When I worked in a forensic unit I had plenty of treatment-resistant cases. I never saw any studies backing this but from seeing several different forensic units the accepted notion is violent mentally ill people tend to be the more treatment resistant ones.
I try to avoid polypharm whenever possible but I had cases where nothing, really nothing worked except for serious polypharmacy. E.g. high dose lithium, valproic acid, benztropine but two antipsychotics.
One thing I found very bothersome was on occasion I had patients treatment resistant even to high dosages of clozapine-and there is no good data that anything can break through this other than amisulparide mixed with clozapine but amisulparide isn't available in America.
A few times we brought cases like this for the best minds in psychiatry to tackle.
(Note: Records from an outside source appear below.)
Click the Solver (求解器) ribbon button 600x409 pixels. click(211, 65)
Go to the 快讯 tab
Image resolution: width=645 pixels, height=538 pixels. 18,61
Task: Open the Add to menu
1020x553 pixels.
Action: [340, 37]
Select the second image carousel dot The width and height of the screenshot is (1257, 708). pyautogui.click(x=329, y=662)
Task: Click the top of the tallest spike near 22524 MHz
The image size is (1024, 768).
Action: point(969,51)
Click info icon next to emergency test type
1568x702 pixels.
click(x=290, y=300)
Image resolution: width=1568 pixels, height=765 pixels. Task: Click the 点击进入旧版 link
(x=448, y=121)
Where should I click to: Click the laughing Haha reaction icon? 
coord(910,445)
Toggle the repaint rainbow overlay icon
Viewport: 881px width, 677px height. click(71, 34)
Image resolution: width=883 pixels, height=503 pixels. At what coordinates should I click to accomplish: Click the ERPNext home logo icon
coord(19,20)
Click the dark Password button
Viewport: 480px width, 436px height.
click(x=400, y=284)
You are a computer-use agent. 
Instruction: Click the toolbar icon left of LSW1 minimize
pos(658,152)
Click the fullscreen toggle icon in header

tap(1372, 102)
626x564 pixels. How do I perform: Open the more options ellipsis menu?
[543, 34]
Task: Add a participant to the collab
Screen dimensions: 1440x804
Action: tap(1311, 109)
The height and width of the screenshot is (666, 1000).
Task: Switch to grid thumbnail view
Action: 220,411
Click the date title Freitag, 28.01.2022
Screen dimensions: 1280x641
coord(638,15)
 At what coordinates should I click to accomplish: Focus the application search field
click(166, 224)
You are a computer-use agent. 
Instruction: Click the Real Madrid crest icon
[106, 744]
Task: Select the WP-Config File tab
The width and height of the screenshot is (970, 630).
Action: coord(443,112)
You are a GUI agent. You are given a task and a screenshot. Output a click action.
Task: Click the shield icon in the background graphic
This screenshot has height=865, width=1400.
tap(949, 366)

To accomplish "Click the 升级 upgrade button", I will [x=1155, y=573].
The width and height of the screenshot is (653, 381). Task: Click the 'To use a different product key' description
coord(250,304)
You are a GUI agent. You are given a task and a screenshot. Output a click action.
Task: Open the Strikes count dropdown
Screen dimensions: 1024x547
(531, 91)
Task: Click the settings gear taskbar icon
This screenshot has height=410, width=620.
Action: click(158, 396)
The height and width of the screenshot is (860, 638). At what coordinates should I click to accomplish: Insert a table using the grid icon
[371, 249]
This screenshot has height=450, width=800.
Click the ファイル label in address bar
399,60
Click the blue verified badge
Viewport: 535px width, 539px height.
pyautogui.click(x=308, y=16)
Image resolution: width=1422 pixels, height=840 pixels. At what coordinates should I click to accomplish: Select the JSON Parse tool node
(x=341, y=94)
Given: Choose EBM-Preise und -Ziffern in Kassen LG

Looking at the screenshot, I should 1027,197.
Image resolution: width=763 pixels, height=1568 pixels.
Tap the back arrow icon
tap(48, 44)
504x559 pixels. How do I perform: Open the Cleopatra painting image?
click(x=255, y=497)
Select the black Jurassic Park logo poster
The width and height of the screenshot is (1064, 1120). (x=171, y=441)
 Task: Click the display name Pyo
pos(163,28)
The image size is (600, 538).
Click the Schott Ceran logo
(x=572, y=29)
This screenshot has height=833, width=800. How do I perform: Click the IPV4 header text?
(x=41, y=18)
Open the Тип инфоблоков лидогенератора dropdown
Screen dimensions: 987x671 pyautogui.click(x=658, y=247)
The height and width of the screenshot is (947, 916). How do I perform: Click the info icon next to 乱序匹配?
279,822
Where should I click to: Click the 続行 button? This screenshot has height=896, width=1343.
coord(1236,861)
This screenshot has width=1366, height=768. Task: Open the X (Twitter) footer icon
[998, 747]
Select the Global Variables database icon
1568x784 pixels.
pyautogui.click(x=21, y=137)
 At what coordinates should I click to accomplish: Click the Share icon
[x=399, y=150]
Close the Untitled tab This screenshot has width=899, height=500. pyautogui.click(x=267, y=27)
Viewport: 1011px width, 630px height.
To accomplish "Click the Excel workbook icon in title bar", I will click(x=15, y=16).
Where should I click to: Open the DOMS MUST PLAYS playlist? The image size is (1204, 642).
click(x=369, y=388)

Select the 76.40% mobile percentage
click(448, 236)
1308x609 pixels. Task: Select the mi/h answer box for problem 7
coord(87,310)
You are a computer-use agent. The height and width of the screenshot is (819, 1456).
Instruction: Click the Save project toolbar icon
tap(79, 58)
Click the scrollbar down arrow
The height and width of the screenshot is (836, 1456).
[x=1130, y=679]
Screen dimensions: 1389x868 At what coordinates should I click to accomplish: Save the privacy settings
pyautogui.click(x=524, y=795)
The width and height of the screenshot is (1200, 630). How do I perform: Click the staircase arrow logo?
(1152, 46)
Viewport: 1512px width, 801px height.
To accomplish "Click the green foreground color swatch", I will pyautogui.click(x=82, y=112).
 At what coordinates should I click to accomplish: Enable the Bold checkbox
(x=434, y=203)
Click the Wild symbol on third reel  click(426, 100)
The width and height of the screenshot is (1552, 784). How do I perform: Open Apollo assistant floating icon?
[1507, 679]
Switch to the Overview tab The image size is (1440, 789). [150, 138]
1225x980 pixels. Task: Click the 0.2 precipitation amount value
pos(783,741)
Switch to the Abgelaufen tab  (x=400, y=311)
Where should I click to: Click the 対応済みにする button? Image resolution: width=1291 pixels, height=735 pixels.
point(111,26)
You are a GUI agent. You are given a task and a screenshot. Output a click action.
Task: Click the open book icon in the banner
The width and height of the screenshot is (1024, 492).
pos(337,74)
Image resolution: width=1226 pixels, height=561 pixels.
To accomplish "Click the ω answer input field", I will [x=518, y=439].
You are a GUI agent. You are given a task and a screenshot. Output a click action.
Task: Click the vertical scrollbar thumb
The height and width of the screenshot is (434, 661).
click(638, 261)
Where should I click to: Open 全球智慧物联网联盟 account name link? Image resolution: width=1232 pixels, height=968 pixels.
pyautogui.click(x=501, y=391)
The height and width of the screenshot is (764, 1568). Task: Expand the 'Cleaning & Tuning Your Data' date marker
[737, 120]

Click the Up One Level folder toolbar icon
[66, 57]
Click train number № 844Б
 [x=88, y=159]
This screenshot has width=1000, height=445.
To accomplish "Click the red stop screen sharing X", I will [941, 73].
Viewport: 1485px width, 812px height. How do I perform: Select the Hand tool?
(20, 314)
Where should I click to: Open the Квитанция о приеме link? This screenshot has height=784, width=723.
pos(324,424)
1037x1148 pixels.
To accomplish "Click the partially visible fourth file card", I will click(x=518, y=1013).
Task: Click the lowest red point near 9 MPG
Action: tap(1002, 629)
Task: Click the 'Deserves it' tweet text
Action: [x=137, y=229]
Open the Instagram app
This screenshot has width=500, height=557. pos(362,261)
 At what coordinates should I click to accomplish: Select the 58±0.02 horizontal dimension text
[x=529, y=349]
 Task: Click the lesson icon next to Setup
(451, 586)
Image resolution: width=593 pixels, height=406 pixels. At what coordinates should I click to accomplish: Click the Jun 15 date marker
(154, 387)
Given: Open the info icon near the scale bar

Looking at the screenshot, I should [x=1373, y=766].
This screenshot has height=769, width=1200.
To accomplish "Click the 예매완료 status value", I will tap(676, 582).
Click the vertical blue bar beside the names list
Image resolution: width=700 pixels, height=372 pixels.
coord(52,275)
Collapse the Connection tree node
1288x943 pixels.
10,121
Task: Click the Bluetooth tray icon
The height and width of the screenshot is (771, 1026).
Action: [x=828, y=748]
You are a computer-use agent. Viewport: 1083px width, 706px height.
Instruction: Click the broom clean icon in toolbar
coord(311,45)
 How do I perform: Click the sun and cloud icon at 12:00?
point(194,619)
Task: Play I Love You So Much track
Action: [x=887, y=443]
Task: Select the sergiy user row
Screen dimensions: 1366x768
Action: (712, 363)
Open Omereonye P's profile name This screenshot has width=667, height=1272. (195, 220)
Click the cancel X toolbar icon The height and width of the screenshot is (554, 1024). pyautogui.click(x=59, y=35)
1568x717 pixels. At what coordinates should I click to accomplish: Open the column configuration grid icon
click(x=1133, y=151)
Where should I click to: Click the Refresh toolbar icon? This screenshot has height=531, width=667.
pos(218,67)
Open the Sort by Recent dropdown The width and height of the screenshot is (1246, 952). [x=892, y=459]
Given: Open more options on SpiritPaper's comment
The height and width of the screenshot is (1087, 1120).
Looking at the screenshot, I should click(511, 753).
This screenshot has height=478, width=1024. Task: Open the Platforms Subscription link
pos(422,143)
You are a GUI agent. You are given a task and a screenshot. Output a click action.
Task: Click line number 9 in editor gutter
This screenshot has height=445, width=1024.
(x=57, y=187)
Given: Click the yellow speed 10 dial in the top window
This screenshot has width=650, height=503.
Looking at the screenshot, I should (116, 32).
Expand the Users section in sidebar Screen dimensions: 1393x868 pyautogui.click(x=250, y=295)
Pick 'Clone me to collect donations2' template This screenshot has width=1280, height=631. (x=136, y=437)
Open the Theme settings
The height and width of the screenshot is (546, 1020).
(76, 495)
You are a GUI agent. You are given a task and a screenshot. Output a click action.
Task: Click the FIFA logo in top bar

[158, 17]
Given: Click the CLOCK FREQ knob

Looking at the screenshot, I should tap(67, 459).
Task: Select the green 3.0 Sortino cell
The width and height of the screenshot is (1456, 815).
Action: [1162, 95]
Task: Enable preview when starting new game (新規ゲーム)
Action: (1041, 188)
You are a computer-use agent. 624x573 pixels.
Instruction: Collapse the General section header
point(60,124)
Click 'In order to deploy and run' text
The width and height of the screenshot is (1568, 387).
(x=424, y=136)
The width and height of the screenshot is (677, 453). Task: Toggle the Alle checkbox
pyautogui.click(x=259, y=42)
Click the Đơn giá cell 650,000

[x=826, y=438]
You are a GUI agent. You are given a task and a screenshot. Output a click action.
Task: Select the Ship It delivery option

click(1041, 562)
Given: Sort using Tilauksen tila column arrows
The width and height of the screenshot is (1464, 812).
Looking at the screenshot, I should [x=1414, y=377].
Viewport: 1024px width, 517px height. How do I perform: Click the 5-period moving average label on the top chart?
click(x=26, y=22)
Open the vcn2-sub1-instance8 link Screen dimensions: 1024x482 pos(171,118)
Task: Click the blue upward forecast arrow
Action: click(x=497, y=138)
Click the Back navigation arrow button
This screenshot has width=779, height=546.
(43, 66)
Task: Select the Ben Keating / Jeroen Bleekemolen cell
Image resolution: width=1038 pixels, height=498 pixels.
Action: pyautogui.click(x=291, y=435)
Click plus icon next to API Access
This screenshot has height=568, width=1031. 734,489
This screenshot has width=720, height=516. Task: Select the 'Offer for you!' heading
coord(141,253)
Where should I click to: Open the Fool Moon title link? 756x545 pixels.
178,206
Henry Nasrallah recommended reserpine. This was on a specific patient who was treatment resistant, had schizoaffective bipolar type and was known to sexually assault nurses literally at least a few times a week. When nurses were assigned to him they'd call in sick the same day. He could not be on lithium, Depakote or clozapine anymore because some idiot who had him before put him on it those meds (and they were the only ones known to work) but didn't have him do labs. I'm serious and it made the guy's ANC too low (permanently), his kidneys and liver too messed up to continue their use. (How this happened I don't know with the clozapine cause usually the pharmacist will only allow this if they see the labs themselves).
So I was going to do the reserpine and the CCO of the hospital blocked me. Told me I was being too dangerous. Now mind you this is after I already consulted with Nasrallah, had it go through with the hospital's top pharmacist, and 2 grad students lit-searched the heck out of it (one of them saying this was one of the only reasons to justify any use of reserpine-for odd cases like this) and I lit-searched the heck out of it. I also had 3 family meetings with his family telling them the risks cause this guy had been dangerous for few years and was branded with possibly no hope of ever being discharged.
So it was a no-go. The guy just kept being psychotic and manic assaulting people every few days. As bad as it was this is what long-term units are for-for patients that are not expected to get better quickly if at all.
Now mind you, keep this story wrapped up in the genie's bottle cause in usual psychiatry polypharm of these levels aren't needed. This is forensic-long-term-patients cut off other people's heads type units. Polypharm should rarely be done in usual outpatient practice where patient tells you they are feeling slightly depressed and their main complaint is they hate their boss.